Top of Raw data

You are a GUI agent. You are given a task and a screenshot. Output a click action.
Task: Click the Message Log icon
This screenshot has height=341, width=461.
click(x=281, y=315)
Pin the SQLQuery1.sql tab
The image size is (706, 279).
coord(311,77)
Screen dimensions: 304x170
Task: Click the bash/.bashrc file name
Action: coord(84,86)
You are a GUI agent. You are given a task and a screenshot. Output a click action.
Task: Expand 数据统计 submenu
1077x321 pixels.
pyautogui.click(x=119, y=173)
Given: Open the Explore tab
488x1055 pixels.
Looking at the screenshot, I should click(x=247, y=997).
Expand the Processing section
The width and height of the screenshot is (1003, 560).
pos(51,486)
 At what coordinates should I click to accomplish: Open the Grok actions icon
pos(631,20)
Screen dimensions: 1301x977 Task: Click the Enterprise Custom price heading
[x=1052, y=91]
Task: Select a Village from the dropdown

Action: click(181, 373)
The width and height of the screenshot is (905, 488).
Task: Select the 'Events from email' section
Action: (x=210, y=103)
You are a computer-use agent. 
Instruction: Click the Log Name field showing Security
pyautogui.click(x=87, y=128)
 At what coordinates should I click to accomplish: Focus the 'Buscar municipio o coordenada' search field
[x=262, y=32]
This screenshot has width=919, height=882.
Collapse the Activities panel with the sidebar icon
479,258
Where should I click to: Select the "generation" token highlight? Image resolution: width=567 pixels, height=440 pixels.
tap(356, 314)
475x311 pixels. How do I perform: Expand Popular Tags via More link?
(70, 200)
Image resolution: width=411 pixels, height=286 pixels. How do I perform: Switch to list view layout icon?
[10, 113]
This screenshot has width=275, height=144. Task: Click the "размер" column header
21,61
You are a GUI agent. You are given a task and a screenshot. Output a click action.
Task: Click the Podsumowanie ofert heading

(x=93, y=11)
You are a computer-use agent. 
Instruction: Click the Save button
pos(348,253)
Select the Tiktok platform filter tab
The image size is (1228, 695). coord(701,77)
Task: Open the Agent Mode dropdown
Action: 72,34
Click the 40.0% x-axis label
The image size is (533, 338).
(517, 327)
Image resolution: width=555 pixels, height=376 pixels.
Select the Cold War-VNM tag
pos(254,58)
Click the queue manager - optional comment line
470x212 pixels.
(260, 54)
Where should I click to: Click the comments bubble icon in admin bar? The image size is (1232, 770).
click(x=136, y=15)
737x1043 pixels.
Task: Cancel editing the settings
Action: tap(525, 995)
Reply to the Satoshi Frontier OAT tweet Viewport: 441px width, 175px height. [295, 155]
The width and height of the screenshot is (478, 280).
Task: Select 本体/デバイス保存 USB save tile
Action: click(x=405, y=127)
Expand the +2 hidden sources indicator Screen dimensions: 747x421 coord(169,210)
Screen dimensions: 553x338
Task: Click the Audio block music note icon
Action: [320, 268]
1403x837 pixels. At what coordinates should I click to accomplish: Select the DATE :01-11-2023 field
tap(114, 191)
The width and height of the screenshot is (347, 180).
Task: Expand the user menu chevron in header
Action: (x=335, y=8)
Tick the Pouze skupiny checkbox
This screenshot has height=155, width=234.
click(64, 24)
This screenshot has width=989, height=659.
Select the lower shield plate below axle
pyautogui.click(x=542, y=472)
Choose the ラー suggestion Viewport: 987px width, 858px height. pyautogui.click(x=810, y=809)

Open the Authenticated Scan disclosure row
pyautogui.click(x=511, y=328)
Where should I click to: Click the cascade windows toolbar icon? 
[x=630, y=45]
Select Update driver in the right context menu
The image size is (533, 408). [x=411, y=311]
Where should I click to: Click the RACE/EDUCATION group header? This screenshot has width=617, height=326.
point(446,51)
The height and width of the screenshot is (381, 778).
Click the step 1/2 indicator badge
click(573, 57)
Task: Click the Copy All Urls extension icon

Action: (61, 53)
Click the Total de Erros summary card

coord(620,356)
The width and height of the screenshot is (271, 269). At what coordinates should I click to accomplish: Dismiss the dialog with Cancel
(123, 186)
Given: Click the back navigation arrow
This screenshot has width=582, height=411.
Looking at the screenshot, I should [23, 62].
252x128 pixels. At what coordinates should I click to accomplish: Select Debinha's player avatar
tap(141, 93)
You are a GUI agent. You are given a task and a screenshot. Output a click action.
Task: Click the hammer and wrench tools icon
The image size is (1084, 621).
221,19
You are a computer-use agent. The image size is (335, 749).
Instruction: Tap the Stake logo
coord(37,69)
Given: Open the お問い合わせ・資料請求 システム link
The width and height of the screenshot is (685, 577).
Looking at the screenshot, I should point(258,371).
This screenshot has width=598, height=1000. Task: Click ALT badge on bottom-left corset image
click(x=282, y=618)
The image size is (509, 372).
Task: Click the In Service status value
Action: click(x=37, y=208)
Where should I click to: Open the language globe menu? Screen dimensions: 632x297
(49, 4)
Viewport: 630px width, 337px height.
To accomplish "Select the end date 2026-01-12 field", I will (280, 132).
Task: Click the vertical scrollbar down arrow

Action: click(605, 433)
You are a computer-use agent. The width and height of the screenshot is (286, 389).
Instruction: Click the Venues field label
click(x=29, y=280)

Bottom of Raw data

The problem >>
From the first line above through the line that contains "This screenshot has width=919, height=882.", quote each line exactly. Output nothing more.

Result below >>
You are a GUI agent. You are given a task and a screenshot. Output a click action.
Task: Click the Message Log icon
This screenshot has height=341, width=461.
click(x=281, y=315)
Pin the SQLQuery1.sql tab
The image size is (706, 279).
coord(311,77)
Screen dimensions: 304x170
Task: Click the bash/.bashrc file name
Action: coord(84,86)
You are a GUI agent. You are given a task and a screenshot. Output a click action.
Task: Expand 数据统计 submenu
1077x321 pixels.
pyautogui.click(x=119, y=173)
Given: Open the Explore tab
488x1055 pixels.
Looking at the screenshot, I should click(x=247, y=997).
Expand the Processing section
The width and height of the screenshot is (1003, 560).
pos(51,486)
 At what coordinates should I click to accomplish: Open the Grok actions icon
pos(631,20)
Screen dimensions: 1301x977 Task: Click the Enterprise Custom price heading
[x=1052, y=91]
Task: Select a Village from the dropdown

Action: click(181, 373)
The width and height of the screenshot is (905, 488).
Task: Select the 'Events from email' section
Action: (x=210, y=103)
You are a computer-use agent. 
Instruction: Click the Log Name field showing Security
pyautogui.click(x=87, y=128)
 At what coordinates should I click to accomplish: Focus the 'Buscar municipio o coordenada' search field
[x=262, y=32]
This screenshot has width=919, height=882.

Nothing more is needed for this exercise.